Thermal study of logitudinal and torsional ultrasound phacoemulsification. Tracking the temperature of the cornea surface, incision, and handpiece.
Jun B et al(CA USA)
J Cataract Refract Surg 36(5): 832-7, 2010
・人の摘出眼を用いて、超音波乳化方法(longitudinal & torsional US)、切開創(通常の2.75mと小切開2.20mm)で、各部の温度上昇を測定した。
・設定は吸引圧300mmHg、吸引流量12cc/min、ボトル高100cmで、吸引ラインを7秒間止めることにより閉塞状態を作った。
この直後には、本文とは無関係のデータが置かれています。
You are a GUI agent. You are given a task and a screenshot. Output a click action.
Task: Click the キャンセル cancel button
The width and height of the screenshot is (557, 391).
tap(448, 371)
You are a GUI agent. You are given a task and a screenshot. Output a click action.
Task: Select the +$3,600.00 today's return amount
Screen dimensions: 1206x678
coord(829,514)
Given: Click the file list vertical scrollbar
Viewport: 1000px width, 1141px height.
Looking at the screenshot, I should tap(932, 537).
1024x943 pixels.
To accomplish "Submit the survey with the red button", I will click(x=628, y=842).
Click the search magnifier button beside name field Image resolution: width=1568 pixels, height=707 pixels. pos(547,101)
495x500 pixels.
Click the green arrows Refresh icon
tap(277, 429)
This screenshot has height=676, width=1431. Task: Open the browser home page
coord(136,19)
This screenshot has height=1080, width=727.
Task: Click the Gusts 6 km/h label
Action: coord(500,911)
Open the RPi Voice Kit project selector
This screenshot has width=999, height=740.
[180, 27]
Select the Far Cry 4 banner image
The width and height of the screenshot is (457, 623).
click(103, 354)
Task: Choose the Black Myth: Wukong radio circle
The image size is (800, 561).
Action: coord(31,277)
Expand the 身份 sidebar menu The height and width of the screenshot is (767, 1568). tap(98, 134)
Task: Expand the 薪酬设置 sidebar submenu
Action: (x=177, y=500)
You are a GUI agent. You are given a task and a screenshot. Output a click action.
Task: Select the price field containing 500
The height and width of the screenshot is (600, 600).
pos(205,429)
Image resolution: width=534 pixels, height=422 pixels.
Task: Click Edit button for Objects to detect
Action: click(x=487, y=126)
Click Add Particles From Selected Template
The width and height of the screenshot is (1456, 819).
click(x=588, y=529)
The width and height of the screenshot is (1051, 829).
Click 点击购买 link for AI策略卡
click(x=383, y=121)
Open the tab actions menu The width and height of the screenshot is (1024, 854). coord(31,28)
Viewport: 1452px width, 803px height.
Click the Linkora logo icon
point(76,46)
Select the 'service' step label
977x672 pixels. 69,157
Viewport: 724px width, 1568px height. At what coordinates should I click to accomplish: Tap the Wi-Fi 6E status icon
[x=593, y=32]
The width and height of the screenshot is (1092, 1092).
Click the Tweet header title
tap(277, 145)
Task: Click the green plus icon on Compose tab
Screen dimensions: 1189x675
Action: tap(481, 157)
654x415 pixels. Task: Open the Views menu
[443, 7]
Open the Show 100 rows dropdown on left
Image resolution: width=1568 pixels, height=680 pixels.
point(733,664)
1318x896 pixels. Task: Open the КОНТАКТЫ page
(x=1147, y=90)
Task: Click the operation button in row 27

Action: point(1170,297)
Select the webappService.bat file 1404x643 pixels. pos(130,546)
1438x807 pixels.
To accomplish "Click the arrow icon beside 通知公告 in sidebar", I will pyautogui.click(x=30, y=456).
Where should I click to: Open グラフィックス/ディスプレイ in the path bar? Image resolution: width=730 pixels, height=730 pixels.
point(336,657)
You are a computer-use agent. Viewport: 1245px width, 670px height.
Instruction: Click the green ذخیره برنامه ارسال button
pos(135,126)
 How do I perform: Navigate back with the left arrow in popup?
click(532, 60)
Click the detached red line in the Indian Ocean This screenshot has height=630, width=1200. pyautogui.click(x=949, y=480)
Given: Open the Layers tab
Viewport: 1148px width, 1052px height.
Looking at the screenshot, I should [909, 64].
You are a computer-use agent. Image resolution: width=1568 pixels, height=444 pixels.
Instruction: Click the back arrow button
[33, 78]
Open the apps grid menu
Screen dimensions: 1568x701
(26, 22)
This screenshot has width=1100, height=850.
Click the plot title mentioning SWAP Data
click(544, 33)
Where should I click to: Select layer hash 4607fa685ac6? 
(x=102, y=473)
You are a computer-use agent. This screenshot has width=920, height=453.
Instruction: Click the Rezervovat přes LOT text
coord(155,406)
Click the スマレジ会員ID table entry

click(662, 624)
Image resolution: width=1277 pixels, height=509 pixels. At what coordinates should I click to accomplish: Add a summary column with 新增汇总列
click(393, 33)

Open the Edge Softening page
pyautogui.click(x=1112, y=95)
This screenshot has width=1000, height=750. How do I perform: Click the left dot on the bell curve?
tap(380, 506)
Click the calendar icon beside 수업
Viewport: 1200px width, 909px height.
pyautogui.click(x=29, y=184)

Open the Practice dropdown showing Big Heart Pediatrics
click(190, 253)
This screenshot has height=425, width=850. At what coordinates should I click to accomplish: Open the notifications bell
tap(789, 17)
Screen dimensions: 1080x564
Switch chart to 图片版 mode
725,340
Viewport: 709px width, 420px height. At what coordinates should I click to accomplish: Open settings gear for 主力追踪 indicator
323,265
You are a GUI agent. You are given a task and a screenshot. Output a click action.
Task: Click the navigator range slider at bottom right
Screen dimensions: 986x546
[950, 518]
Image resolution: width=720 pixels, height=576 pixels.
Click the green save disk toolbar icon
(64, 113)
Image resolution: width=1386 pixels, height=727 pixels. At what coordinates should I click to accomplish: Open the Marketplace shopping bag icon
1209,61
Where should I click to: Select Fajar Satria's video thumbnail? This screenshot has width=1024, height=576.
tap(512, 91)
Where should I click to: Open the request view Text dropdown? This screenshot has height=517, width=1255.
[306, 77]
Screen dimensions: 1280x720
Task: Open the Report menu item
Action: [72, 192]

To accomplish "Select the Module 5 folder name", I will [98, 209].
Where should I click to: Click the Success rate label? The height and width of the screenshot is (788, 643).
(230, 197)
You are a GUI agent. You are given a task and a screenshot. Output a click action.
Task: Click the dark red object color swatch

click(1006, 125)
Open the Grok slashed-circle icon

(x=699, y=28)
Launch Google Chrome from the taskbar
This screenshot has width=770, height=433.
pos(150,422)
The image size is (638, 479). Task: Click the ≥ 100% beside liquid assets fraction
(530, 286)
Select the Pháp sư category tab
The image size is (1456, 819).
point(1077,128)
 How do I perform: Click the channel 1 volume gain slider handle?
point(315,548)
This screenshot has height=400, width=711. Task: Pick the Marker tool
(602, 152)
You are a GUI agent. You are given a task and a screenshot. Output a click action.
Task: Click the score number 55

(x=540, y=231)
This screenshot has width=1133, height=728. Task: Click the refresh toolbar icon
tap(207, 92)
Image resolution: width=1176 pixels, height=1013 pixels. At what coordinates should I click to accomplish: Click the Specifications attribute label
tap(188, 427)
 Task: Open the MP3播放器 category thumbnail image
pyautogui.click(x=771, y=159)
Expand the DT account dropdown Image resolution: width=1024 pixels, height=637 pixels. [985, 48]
・最高温度(ハンドピース、切開創、角膜表面)は、longitudinalでは、通常切開:43.7-45.9-39.5、小切開:44.7-47.7-41.9、torsionalでは、通常切開:27.4-33.2-25.5、小切開:30.2-37.2-29.8℃であり、torsionalが優れていた
Trypan blue staining for capsulorhexis: Ultrastructural effect on lens epithelial cells and capsules.
Portes ALF et al(Brazil)
J Cataract Refract Surg 36(4): 582-7, 2010
・前嚢切開時の0.1% trypan blue染色の水晶体上皮細胞(LECs)と嚢に対する効果を検討した。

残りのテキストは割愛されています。